**EXCERPT**:
-*-*-

Figure 13.6.5 illustrates critically damped oscillator. Visually, critically damped and overdamped oscillators appear similar, but when you plot the overdamped and critically damped oscillators under same initial conditions, as in Figure 13.6.5, you would find that critically damped oscillator does a little better job of damping the motion. Figure 13.6.4. A plot of position versus time for an overdamped oscillator. There are no cycles of oscillation in an overdamped oscillator. Following values wer used to generate the plot: $x_0=1\text{,}$ $v_0=0\text{,}$ $m=1\text{,}$ $k=1\text{,}$ $b = 2.0\text{.}$

A very important application of critically damped oscillation is in car shock absorbers. A shock absorber provides critical damping to the springs of the suspension system and damps a car's motion smoothly and rapidly. Without a shock absorber, a car ride would be very bumpy and dangerous. The picture to the right is a rear shock absorber and spring of a BMW R75/5 motorcycle, where the shock absorber is in the inside space of the spring (Photo credits: uploaded by Jeff Dean for Wikicommons.)  Figure 13.6.5. A plot of position versus time for three damped oscillators with the same initial conditions, $x_0 = 1$ and $v_0 = 1\text{.}$ The oscillators have $m=1\text{,}$ $k=1\text{,}$ but $b$ is chosen different for the three - for underdamped, $b = 0.5\text{,}$ for critically damped, $b = 2 \text{,}$ and for overdamped, $b = 4\text{.}$ The critically damped oscillator is seen to damp the motion better than the others.

Decide what type of damping is in the following oscillators.

-*-*-

**REQUIREMENT**:
According to the damped-oscillator excerpt, what does a shock absorber provide to the springs of a car's suspension system? The data that follows is separate material and is unrelated to the damped-oscillator excerpt.

-*-*-

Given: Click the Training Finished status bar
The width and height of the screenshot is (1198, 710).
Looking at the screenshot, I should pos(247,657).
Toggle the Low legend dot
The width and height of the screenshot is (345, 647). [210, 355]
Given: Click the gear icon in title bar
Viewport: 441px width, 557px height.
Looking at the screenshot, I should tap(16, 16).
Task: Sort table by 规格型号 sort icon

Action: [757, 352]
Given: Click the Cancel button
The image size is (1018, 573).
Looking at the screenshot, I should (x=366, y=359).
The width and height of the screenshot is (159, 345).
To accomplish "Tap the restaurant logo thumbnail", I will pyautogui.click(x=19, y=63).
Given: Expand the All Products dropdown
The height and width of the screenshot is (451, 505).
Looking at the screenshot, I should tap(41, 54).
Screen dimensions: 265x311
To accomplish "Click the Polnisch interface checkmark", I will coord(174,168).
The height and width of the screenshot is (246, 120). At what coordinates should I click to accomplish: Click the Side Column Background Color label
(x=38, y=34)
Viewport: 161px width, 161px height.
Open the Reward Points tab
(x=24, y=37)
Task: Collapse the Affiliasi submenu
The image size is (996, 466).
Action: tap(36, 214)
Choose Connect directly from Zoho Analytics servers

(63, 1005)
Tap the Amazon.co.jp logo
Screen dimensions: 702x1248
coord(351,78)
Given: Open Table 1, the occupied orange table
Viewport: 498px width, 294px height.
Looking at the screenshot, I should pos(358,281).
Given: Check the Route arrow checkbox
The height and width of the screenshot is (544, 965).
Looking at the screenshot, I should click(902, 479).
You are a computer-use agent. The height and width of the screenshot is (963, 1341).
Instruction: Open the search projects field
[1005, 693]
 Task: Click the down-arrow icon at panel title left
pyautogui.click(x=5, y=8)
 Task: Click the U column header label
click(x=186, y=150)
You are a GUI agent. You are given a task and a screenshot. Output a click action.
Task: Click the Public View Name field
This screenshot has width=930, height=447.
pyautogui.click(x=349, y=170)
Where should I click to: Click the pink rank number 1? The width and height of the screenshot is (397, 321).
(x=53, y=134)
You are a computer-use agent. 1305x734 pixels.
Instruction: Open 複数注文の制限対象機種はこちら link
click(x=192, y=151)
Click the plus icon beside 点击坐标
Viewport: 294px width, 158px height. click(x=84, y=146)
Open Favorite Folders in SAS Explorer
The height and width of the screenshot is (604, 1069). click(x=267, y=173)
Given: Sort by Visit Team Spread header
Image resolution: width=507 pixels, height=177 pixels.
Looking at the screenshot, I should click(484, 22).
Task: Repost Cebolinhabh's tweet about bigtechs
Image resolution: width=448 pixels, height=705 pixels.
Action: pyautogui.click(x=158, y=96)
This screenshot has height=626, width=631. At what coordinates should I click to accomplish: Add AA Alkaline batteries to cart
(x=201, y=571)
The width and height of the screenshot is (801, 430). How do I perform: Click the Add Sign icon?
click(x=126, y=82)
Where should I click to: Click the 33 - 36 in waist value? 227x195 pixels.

-*-*-

**TASK RESULT**:
Critical damping.